Rodrigo De León escribió:
On Nov 21, 2007 8:23 AM, Martin Marques <[EMAIL PROTECTED]> wrote:
(BTW, which it that limit if it exists?).

"In any case, the longest possible character string that can be stored
is about 1 GB."

See:
http://www.postgresql.org/docs/8.2/static/datatype-character.html
I was asking about the limit in the argument. Is it the same as the limits the types have in table definition?
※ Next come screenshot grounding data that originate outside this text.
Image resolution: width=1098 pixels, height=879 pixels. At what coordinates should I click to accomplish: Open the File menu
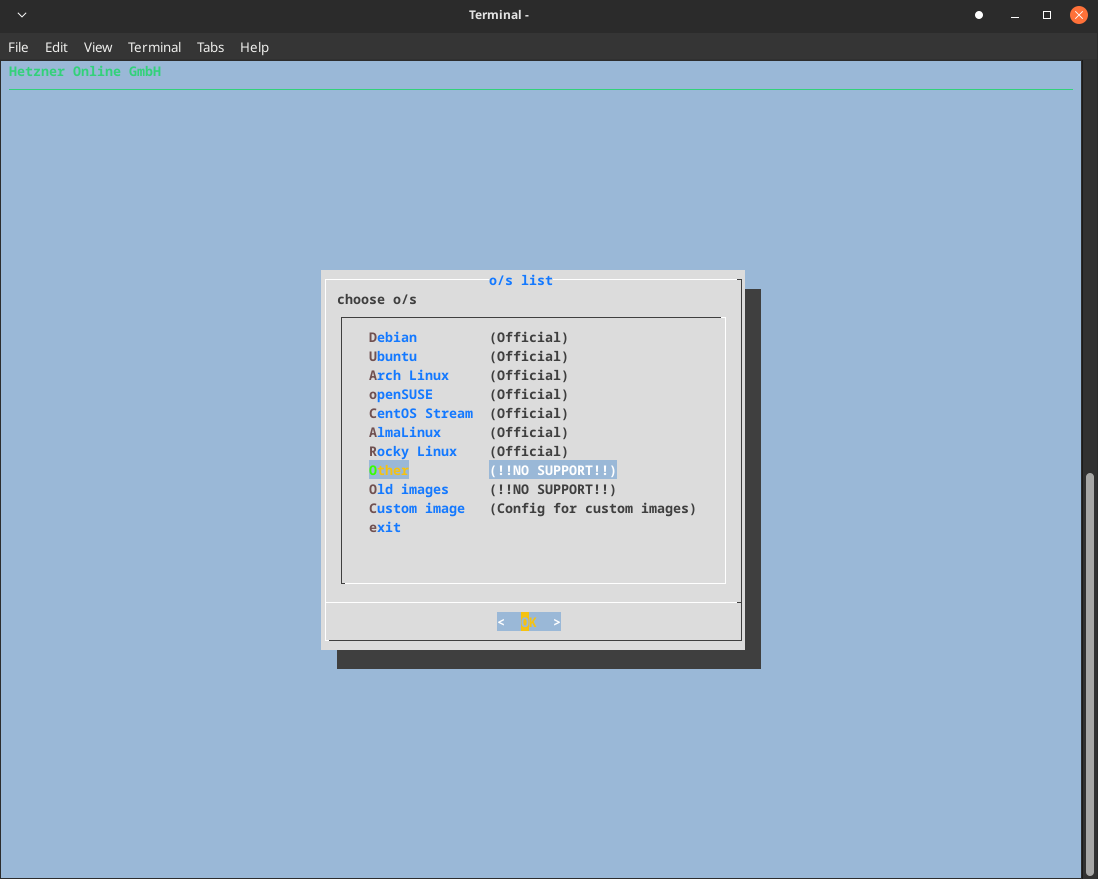coord(18,47)
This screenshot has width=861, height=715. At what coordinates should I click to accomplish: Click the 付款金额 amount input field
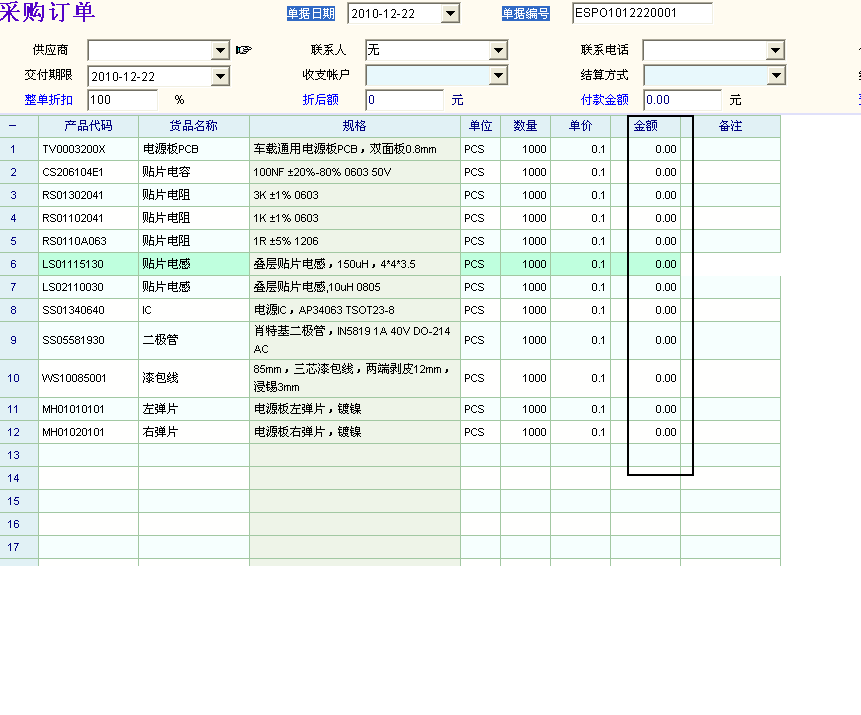pyautogui.click(x=681, y=100)
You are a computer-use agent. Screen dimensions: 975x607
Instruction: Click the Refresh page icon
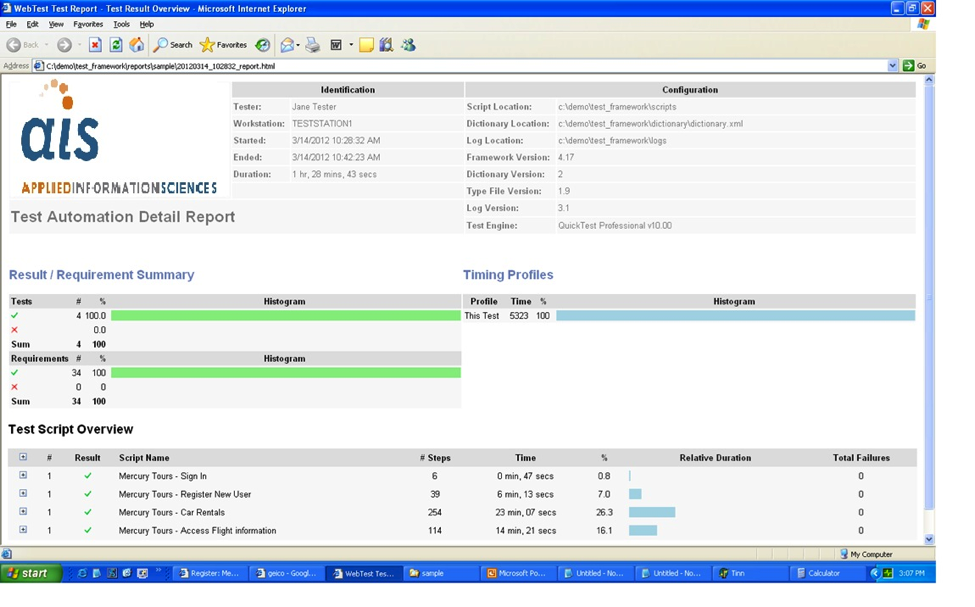pos(116,45)
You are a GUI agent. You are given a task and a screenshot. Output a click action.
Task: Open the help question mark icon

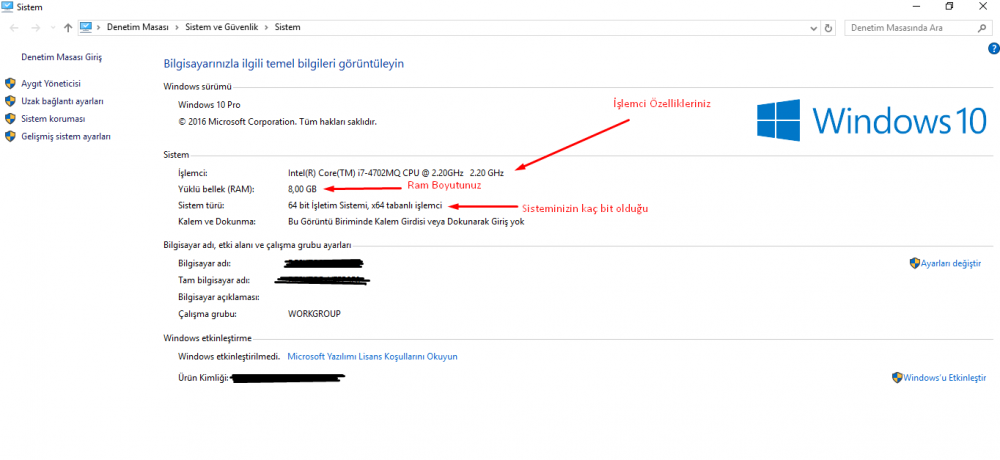tap(992, 48)
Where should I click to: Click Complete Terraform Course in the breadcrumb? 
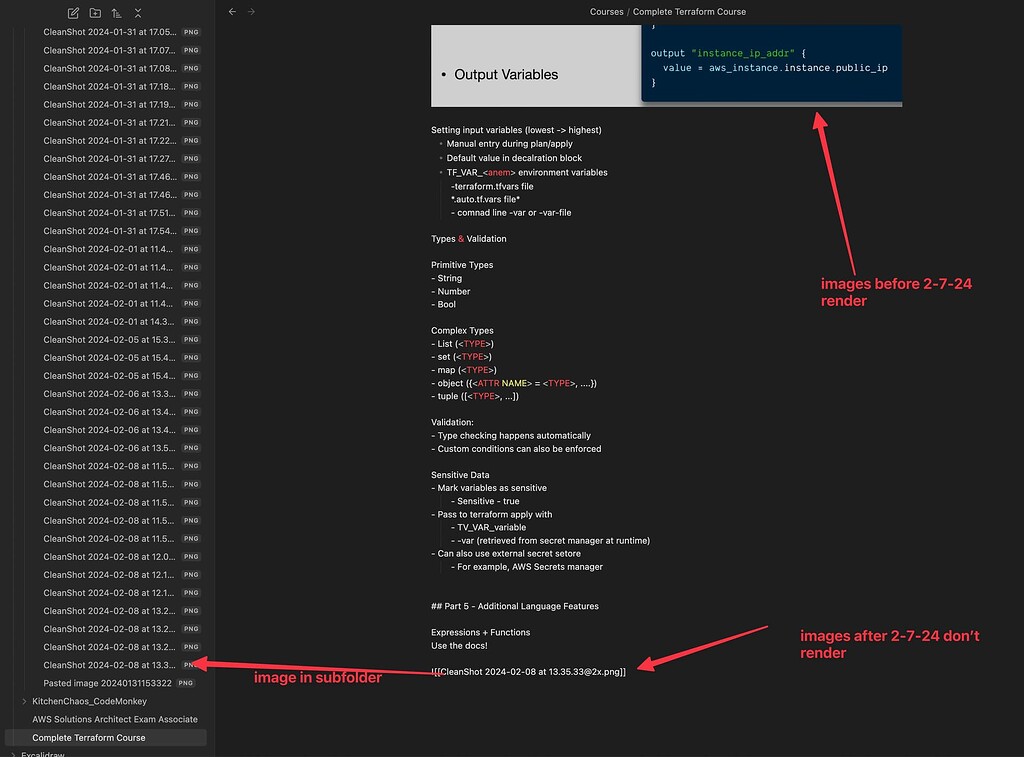pos(691,11)
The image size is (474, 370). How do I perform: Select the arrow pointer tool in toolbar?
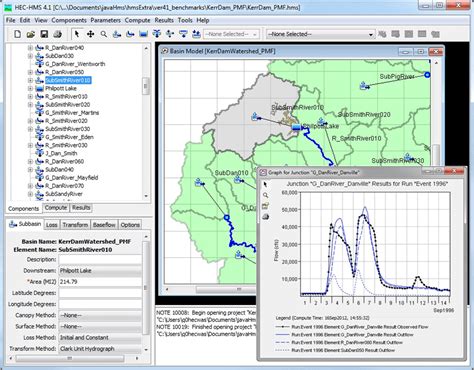coord(77,34)
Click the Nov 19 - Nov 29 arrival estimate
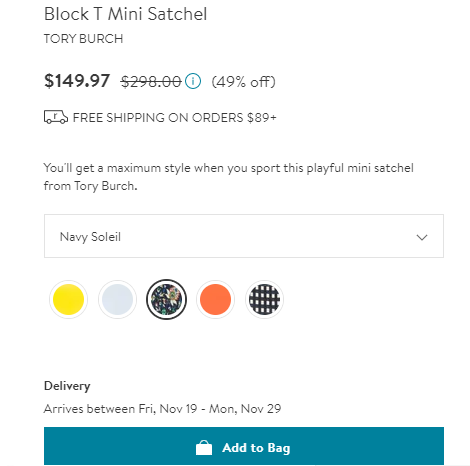Image resolution: width=470 pixels, height=466 pixels. pyautogui.click(x=162, y=409)
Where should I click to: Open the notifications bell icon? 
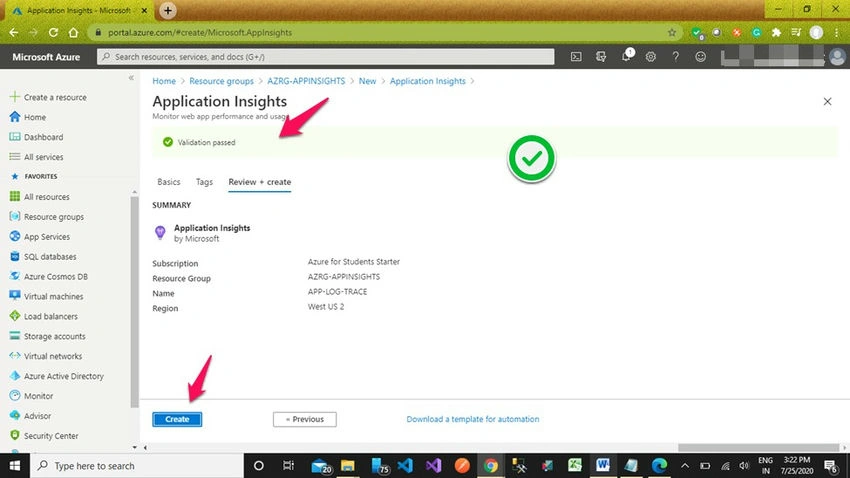[x=626, y=56]
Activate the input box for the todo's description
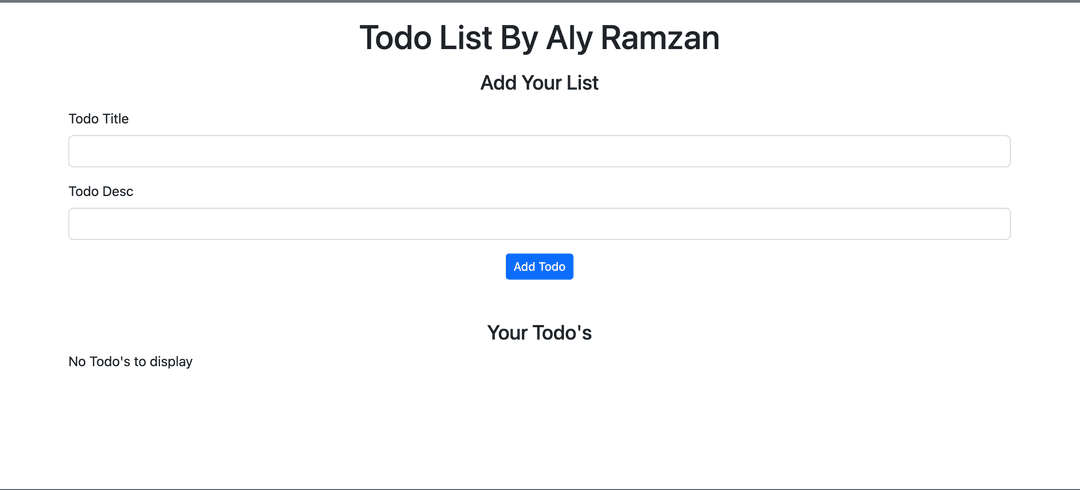The width and height of the screenshot is (1080, 490). (x=539, y=224)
So I made the function to test:

CREATE OR REPLACE FUNCTION datoGrande(TEXT) RETURNS BOOLEAN AS $body$
BEGIN
EXECUTE $ins1$
INSERT INTO funcdatogrande VALUES (default,$ins1$ ||
                 quote_literal($1) || $ins2$)$ins2$;
IF FOUND THEN
RETURN TRUE;
ELSE
RETURN FALSE;
END IF;
END;
$body$ LANGUAGE 'plpgsql';


What bothers me is that the INSERT passes ok (the data is inserted) but
the function is returning false on any all to it. I hope not to have a
conceptual problem.

I don't think EXECUTEing sets FOUND to true. Try:

CREATE OR REPLACE FUNCTION
  DATOGRANDE(TEXT)
RETURNS BOOLEAN AS $$
BEGIN
  INSERT INTO FUNCDATOGRANDE VALUES (DEFAULT,$1);
  IF FOUND THEN
    RETURN TRUE;
  ELSE
    RETURN FALSE;
  END IF;
END;
$$ LANGUAGE 'PLPGSQL';

I have always heard that modification queries should be EXECUTED in PL. AFAICR.